INFORMATION PROVIDED Start Marker

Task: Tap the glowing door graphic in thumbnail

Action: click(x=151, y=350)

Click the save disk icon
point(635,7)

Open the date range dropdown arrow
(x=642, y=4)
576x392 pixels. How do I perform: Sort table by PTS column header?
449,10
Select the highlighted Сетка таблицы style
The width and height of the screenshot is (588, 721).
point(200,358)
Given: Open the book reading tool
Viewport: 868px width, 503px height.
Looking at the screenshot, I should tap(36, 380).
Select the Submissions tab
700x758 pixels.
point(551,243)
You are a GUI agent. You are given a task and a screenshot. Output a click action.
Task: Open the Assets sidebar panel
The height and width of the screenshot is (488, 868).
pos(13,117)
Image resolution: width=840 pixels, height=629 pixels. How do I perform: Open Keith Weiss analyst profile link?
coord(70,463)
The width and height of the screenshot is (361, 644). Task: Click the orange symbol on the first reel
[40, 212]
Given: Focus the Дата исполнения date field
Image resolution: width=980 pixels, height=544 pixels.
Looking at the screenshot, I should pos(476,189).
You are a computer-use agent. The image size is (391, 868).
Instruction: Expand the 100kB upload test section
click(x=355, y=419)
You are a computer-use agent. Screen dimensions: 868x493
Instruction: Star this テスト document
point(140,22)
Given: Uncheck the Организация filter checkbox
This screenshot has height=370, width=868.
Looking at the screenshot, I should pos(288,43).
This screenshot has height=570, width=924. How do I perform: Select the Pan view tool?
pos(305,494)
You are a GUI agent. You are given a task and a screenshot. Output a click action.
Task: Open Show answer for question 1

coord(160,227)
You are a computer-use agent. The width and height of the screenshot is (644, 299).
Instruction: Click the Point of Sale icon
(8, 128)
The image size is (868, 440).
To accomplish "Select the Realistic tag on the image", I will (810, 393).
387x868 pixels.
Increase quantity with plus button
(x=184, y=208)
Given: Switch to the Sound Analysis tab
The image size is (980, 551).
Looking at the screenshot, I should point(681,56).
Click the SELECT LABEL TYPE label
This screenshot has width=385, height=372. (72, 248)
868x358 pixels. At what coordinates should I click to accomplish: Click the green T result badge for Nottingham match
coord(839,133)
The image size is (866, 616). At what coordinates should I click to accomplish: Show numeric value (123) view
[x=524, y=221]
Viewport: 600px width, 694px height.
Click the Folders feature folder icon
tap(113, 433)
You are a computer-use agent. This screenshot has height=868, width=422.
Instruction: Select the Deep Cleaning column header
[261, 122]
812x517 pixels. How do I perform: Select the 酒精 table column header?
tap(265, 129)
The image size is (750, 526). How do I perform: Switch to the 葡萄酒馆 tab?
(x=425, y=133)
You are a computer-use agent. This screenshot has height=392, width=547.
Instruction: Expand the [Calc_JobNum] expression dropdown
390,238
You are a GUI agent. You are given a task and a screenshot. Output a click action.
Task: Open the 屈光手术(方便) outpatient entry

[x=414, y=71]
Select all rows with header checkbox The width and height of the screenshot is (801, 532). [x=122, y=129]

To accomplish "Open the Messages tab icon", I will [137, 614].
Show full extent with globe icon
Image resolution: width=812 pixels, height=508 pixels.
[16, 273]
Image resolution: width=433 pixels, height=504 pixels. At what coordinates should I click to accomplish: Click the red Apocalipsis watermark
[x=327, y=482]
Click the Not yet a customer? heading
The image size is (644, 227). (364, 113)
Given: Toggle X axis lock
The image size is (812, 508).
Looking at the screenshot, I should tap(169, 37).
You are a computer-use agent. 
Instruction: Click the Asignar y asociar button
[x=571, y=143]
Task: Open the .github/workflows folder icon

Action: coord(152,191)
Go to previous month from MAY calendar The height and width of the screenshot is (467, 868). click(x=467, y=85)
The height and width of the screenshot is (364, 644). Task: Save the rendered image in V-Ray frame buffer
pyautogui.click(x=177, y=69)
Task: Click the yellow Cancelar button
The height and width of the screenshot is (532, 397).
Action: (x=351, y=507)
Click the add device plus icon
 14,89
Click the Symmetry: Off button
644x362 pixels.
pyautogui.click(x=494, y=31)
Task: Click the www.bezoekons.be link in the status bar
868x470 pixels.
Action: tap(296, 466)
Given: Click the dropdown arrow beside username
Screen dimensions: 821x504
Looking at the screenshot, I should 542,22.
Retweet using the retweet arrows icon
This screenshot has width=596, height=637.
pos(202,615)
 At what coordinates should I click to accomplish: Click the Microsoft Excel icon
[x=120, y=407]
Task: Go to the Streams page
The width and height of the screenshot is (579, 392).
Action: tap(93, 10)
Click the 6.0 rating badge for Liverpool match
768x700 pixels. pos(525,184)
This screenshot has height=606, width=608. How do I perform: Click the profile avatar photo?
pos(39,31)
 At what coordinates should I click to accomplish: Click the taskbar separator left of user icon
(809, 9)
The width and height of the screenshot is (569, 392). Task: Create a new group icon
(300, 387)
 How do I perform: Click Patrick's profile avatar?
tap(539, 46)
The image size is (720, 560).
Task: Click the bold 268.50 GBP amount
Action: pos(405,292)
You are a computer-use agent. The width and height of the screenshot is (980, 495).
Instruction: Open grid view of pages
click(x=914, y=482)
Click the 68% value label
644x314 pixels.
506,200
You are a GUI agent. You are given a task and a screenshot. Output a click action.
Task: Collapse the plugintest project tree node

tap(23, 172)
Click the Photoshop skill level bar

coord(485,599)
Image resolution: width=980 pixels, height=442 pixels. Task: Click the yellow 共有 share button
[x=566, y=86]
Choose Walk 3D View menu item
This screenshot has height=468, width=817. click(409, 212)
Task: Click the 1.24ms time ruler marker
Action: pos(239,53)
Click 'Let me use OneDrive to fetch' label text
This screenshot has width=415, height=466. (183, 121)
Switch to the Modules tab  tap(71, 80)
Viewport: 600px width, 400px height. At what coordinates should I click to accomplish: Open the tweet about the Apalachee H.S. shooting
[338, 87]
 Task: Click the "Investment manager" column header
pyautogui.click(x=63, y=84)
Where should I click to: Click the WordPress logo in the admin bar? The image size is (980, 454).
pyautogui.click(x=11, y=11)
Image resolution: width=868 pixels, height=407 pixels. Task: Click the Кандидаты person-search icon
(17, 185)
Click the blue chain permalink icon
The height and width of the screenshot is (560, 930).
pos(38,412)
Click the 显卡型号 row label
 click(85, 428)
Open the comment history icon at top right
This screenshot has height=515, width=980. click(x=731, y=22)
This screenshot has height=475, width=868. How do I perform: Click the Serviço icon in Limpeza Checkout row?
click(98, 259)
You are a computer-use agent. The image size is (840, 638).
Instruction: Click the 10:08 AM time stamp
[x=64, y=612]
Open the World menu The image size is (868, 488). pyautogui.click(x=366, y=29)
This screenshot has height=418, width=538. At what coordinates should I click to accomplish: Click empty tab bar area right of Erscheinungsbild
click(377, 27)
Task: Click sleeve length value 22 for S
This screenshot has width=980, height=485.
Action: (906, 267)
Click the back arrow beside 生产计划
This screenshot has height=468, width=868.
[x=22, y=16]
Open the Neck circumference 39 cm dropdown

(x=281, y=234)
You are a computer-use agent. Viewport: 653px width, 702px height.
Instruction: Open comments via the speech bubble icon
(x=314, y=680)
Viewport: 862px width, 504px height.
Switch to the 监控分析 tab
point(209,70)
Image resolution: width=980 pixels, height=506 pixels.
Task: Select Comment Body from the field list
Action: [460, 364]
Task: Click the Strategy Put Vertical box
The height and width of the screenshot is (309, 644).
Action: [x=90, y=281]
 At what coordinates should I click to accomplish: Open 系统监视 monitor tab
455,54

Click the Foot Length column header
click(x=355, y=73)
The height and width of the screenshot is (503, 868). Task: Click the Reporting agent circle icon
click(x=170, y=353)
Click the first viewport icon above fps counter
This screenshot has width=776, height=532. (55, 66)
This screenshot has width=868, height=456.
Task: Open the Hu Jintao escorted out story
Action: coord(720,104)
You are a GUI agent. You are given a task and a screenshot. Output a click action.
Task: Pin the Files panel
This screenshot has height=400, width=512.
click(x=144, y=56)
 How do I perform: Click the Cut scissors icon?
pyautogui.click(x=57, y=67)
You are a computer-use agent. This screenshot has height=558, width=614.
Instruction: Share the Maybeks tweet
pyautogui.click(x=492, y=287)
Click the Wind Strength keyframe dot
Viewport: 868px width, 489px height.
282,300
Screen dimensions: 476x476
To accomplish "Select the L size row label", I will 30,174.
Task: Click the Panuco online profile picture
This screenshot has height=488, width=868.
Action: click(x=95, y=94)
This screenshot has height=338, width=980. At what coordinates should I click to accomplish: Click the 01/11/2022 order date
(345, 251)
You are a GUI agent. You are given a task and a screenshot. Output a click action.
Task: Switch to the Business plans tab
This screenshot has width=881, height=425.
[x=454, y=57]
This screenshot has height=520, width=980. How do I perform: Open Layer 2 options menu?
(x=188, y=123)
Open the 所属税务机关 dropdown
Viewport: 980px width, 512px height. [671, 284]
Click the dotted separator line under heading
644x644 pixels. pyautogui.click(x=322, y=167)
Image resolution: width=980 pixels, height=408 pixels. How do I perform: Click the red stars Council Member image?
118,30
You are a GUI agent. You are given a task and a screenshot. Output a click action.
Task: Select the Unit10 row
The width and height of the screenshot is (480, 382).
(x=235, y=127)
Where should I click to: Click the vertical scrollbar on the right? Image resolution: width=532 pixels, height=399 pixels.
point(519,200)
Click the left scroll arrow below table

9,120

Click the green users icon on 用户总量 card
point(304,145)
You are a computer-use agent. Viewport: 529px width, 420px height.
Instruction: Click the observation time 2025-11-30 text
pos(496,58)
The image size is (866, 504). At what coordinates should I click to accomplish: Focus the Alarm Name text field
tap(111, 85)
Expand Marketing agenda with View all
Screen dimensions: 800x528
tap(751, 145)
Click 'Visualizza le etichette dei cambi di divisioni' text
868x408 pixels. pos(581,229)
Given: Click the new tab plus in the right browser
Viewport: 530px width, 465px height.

INFORMATION PROVIDED End Marker

> **WORK ORDER**:
Of the entries above, repeat exactly the lines between the line with "The height and width of the screenshot is (532, 397)." and the line with "Given: Click the dropdown", inclusive, and no others.

> **RESPONSE TO THIS EXERCISE**:
The height and width of the screenshot is (532, 397).
Action: (x=351, y=507)
Click the add device plus icon
 14,89
Click the Symmetry: Off button
644x362 pixels.
pyautogui.click(x=494, y=31)
Task: Click the www.bezoekons.be link in the status bar
868x470 pixels.
Action: tap(296, 466)
Given: Click the dropdown arrow beside username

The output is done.